Your Jeep, Your Lift and Your Warranty

Don’t Take the Bait

Every week, people come into Axleboy and ask if adding aftermarket suspension to their brand new Jeep will void the manufacturer’s warranty.  When questioned where they heard such a silly story, 19 out of 20 people point the finger at a salesman at the Jeep dealership and go on to tell us that  Chrysler will only cover their lifted vehicle if they purchase the MOPAR lift through the dealership.  “Any other lift, installed by an outside supplier will automatically void my warranty,” they claim.

At the risk of sounding ostentacious, this is where we chuckle and liken salesmen to professional pathological liars (as a stereotype, not true of all salesmen).  After we’ve doled out a good bash, we take the opportunity to explain portions of the Magnuson-Moss Warranty Act, which, “places the burden of proof on the manufacturer,” says Scott, owner of Axleboy.

A Grand Adventure

The Federal Trade Commission (FTC) has this to say:

“Will using ‘aftermarket’ or recycled parts void my warranty?”

No. An ‘aftermarket’ part is a part made by a company other than the vehicle manufacturer or the original equipment manufacturer. A ‘recycled’ part is a part that was made for and installed in a new vehicle by the manufacturer or the original equipment manufacturer, and later removed from the vehicle and made available for resale or reuse. Simply using an aftermarket or recycled part does not void your warranty. The Magnuson-Moss Warranty Act makes it illegal for companies to void your warranty or deny coverage under the warranty simply because you used an aftermarket or recycled part. The manufacturer or dealer can, however, require consumers to use select parts if those parts are provided to consumers free of charge under the warranty.

The exception is when an aftermarket part is either flawed or incorrectly installed and causes damage to a part that is normally covered under the warranty.  In this case, only after proving that the aftermarket part was the direct cause of failure, can a manufacturer or dealer deny warranty coverage.  Again, the FTC has made it clear that, “the manufacturer or dealer must show that the aftermarket or recycled part caused the need for repairs before denying warranty coverage.
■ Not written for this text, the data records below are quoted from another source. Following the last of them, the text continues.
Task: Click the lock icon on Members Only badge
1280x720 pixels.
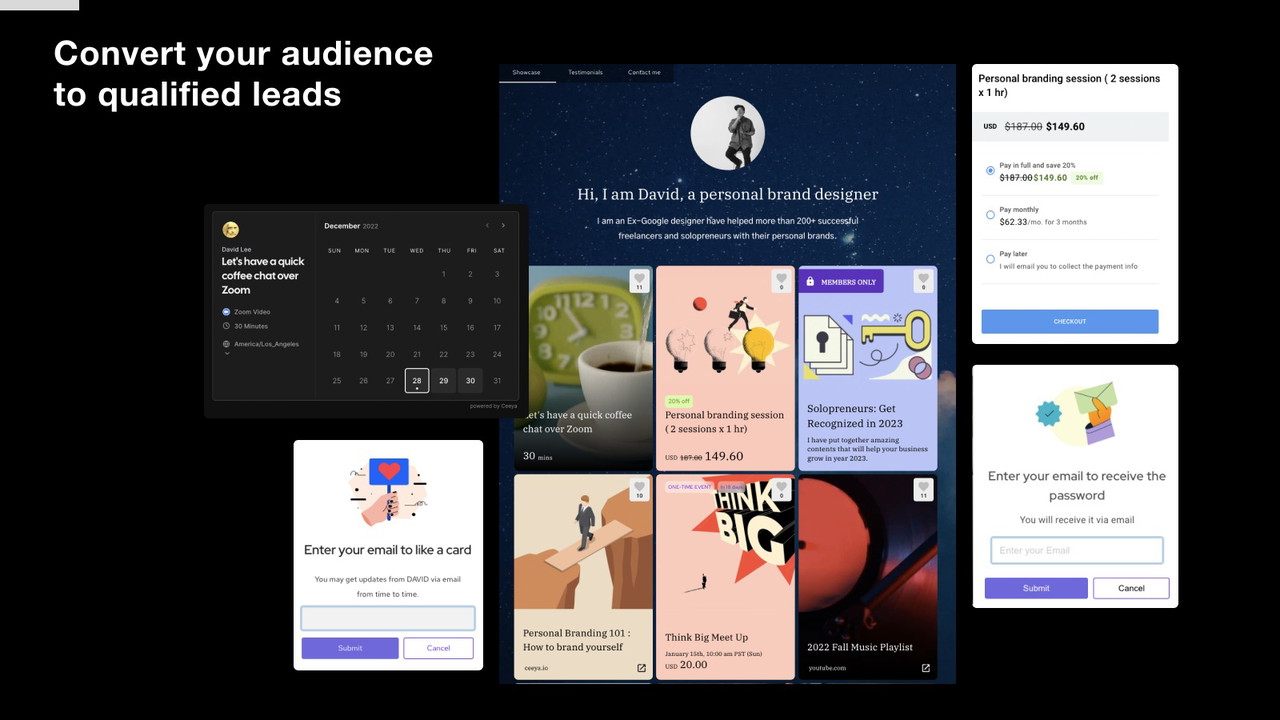Action: pos(812,281)
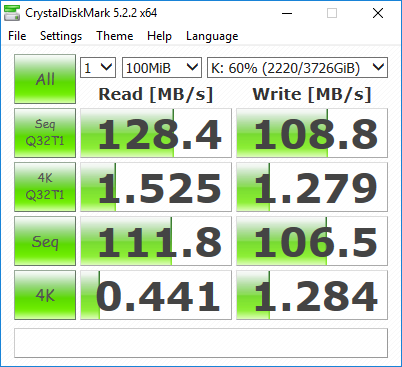Screen dimensions: 402x367
Task: Open the File menu
Action: pyautogui.click(x=17, y=36)
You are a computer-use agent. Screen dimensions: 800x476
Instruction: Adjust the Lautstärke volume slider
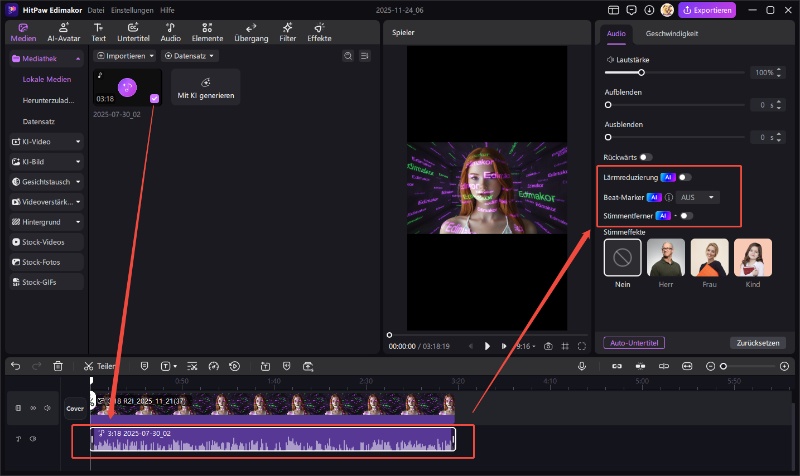641,73
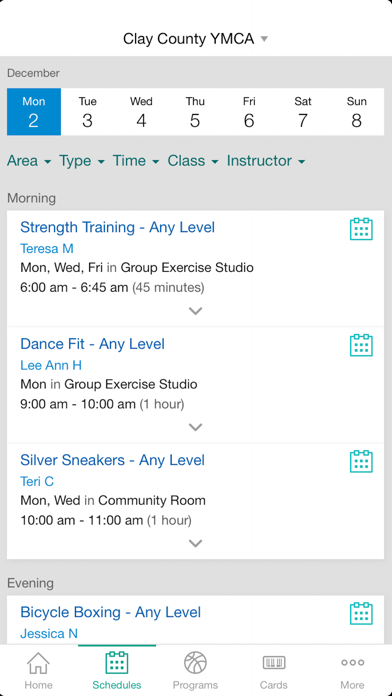Add Strength Training class to calendar
This screenshot has width=392, height=696.
tap(361, 229)

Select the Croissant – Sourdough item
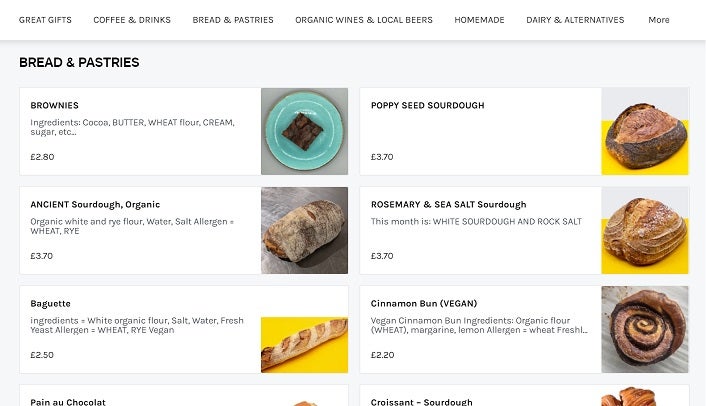pos(422,401)
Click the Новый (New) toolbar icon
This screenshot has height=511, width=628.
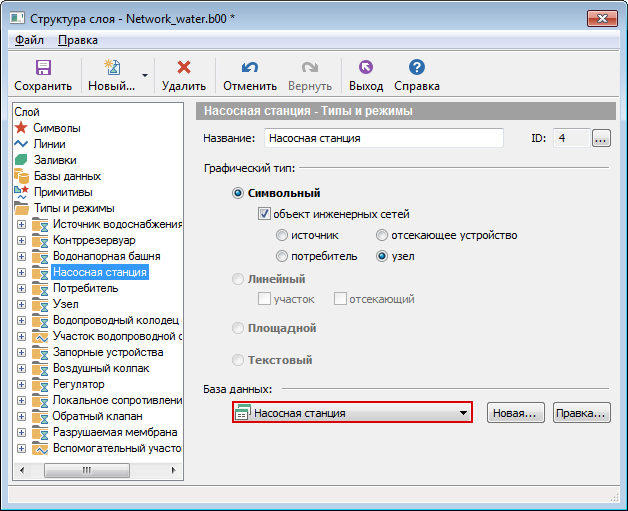(111, 68)
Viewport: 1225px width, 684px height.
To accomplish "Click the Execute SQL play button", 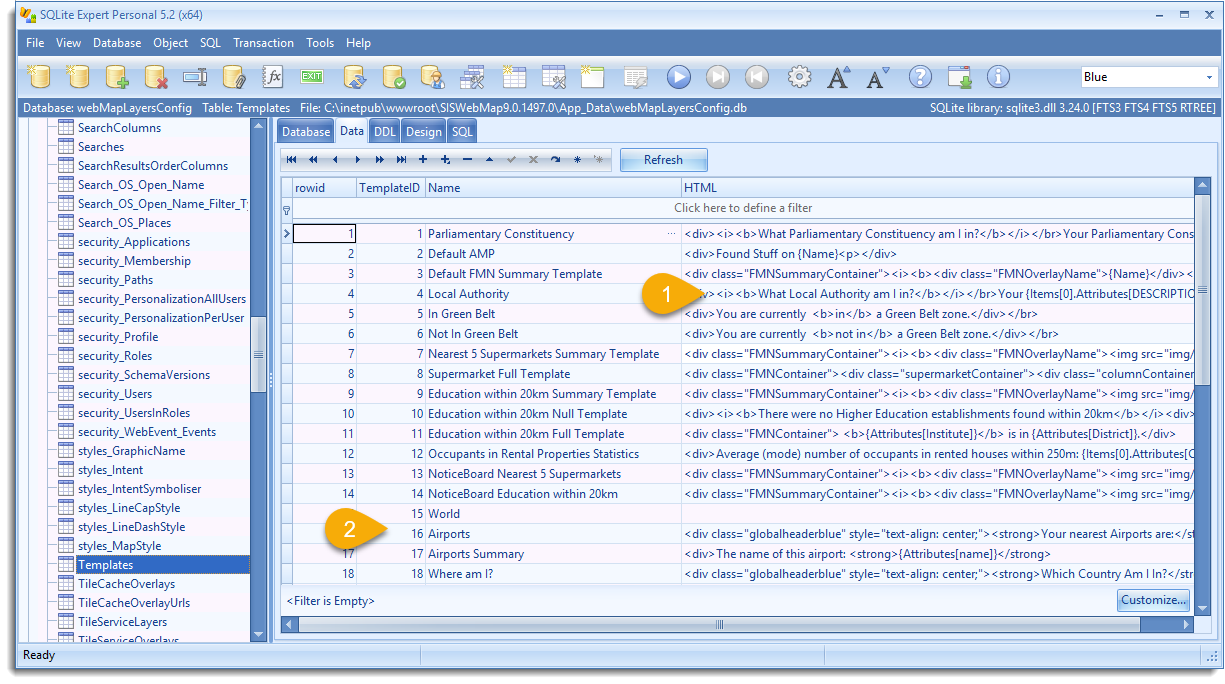I will [679, 77].
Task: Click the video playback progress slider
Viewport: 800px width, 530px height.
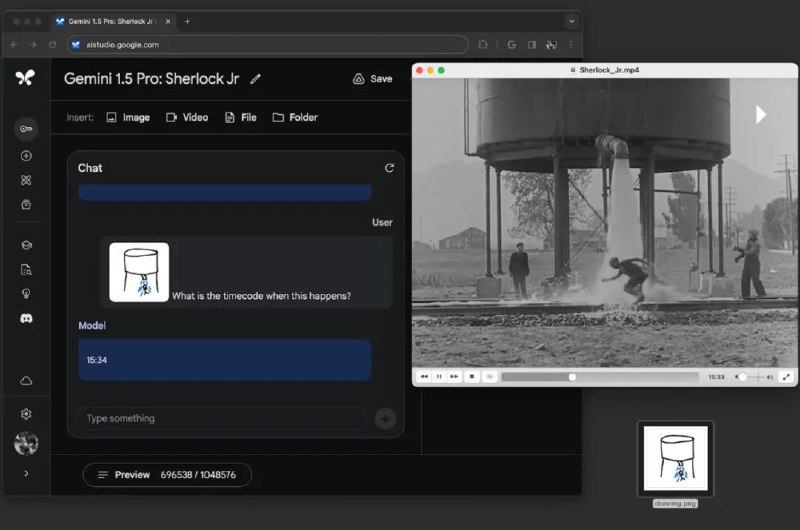Action: [x=600, y=377]
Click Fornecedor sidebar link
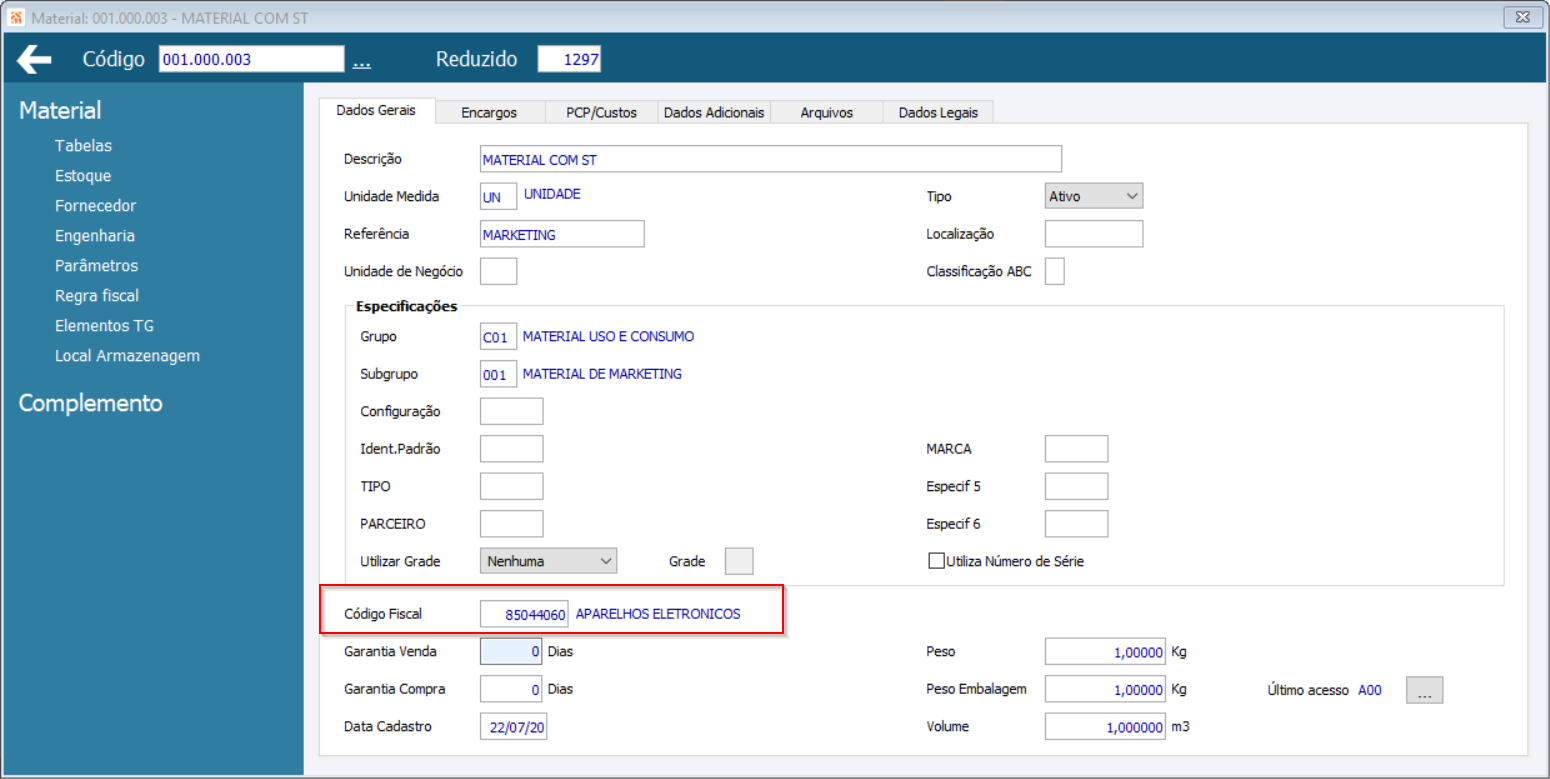 pos(96,206)
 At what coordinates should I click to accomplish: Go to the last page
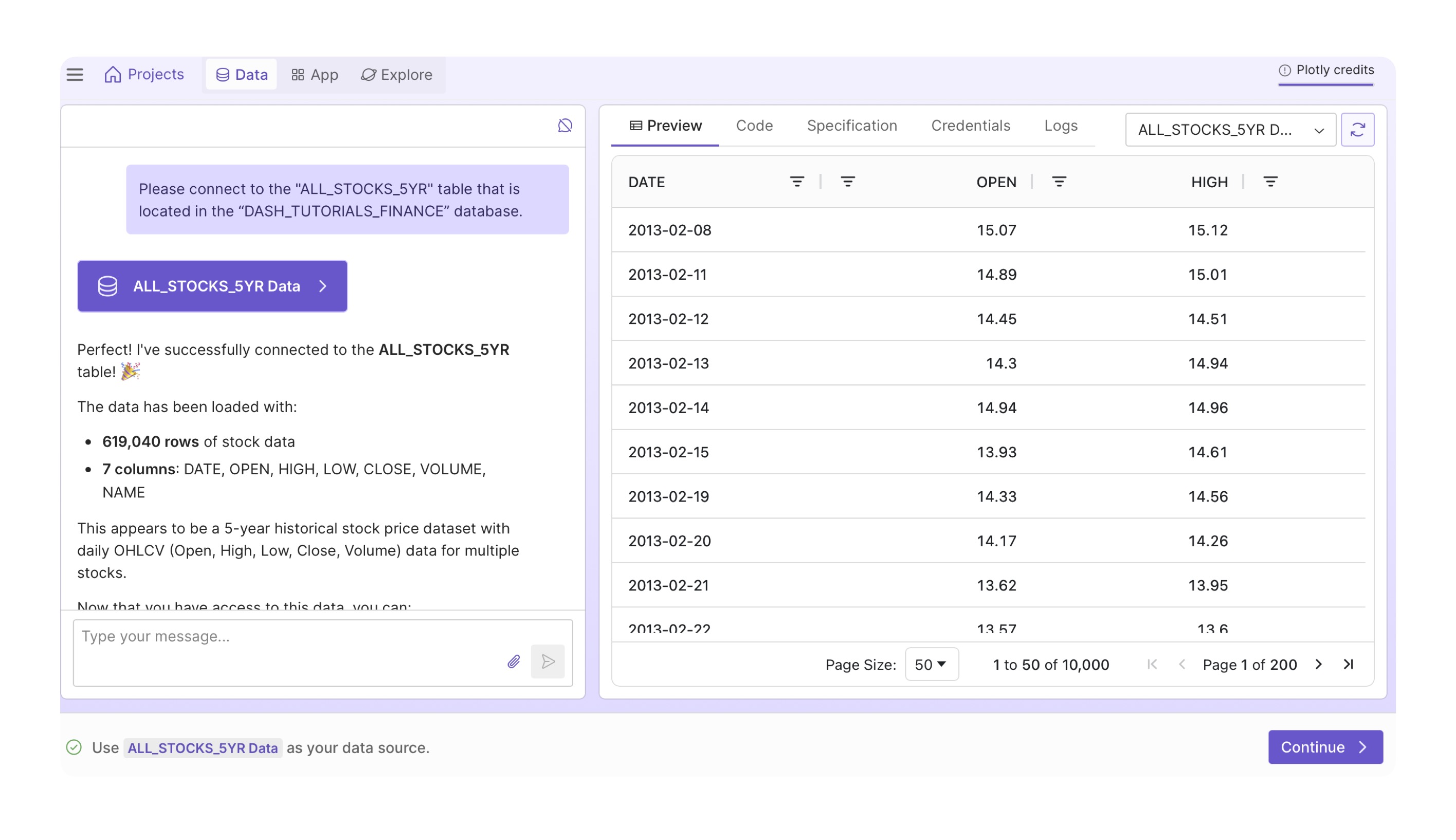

In summary, proper installation of a suspension lift, among other modifications will not void your factory warranty.  If you are ever challenged or confronted by a dealership regarding warranty services, mentioning the Magnuson-Moss Act is one of the best things you can do.  Customization is a known factor in the Jeep lifestyle, and most dealerships are completely cool with honoring warranty services.